The icing on this bitter cake concerns another murder victim, Chantelle Chetcuti, whose alleged killer is out on bail, awaiting trial. Photos uploaded on Justin Borg’s Facebook page show that he was in Milan just last month to watch a Champions League football match (as soon as his photos were flagged by the media, he deleted his account). Apparently, and unbelievably, the Courts can grant someone out on bail permission to leave the country to go on holiday. Yes, even if the person is being charged with murder.

This is a shocking, obscene punch in the gut to her family and another reason why faith and confidence in the judiciary is at an all-time low. It explains why women all over the country who want to escape the clutches of an abusive man feel abandoned by the institutions which are supposed to protect them, and are not impressed by the usual platitudes and empty political rhetoric.

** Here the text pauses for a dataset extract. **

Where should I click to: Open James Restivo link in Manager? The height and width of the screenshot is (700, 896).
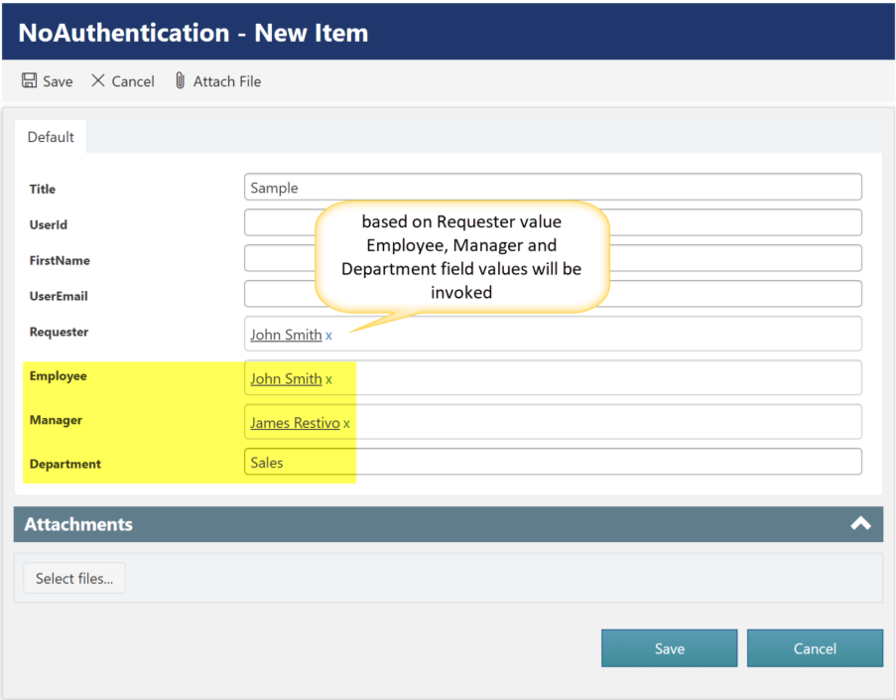(295, 423)
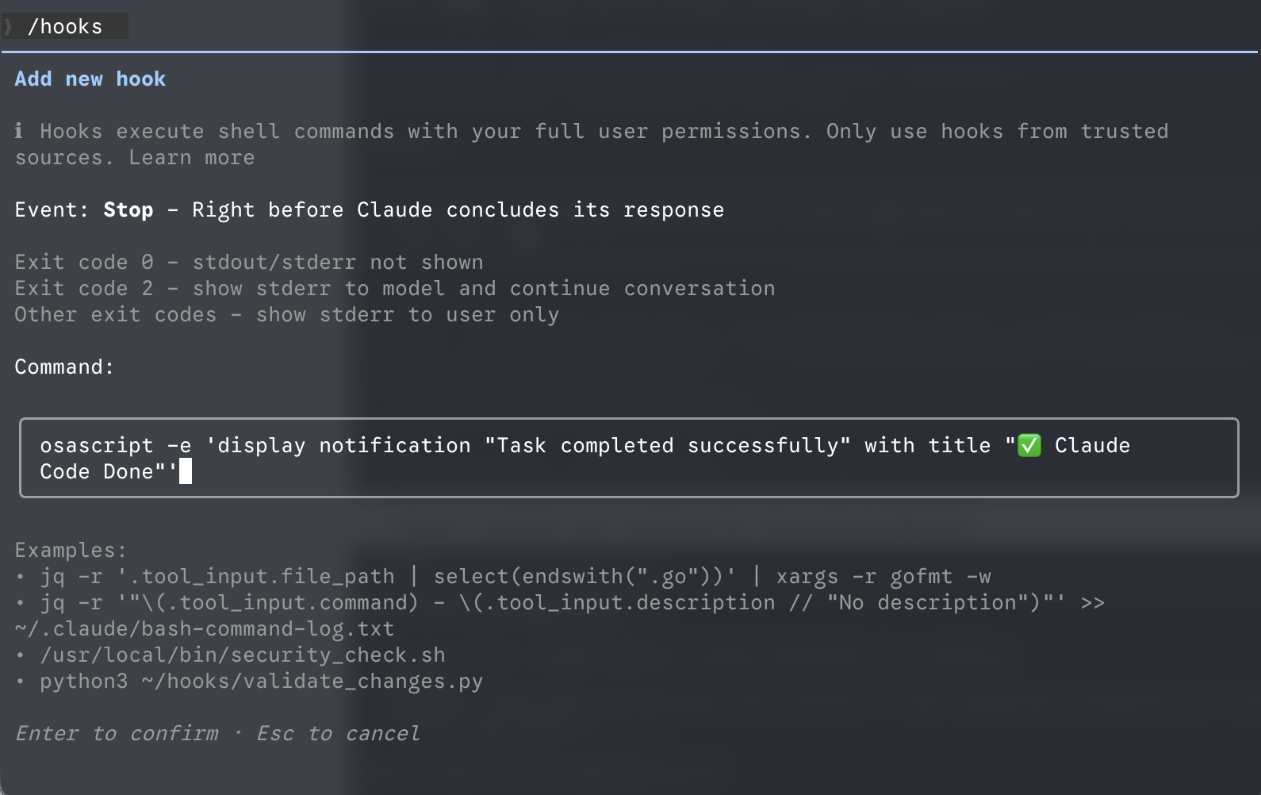Viewport: 1261px width, 795px height.
Task: Click the bold Stop event name
Action: tap(128, 210)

Because while murderers are continuing with their lives and running loose because of the huge backlog in our Courts, Chantelle Chetcuti, Bernice Cassar, and all the other women who have been killed at the hands of an out-of-control man, will never be able to go on holiday again.

Carers who don’t care

The video footage of a carer roughly manhandling an elderly man at St Vincent de Paule was sickening and horrifying to watch. All of us with elderly relatives immediately had the same thought: what if that was my parent or grandparent being treated like that?

The carer in question along with the other carer who was in the room have both been suspended, “for using excessive force”. An inquiry is underway – however it should not simply be an inquiry about their behaviour but also a thorough investigation into the employment of carers at this hospital in general.

We have a growing ageing population and the demand for carers has never been so high. But geriatric medicine is not simply a matter of plonking people into these jobs who are simply looking for work and are not properly trained for it. More importantly, if someone does not have a real vocation for working with the elderly, which requires mounds of patience, empathy and understanding, then they should be shown the door.

Nothing can excuse the way the elderly man was forcefully shoved and pushed – after all, St Vincent de Paule is a long-time health care facility for the elderly, not a unit for dangerous prisoners. How terrible it must be to reach such a vulnerable state in one’s life, and be at the complete mercy of people who, contrary to their title, are not ‘carers’ at all.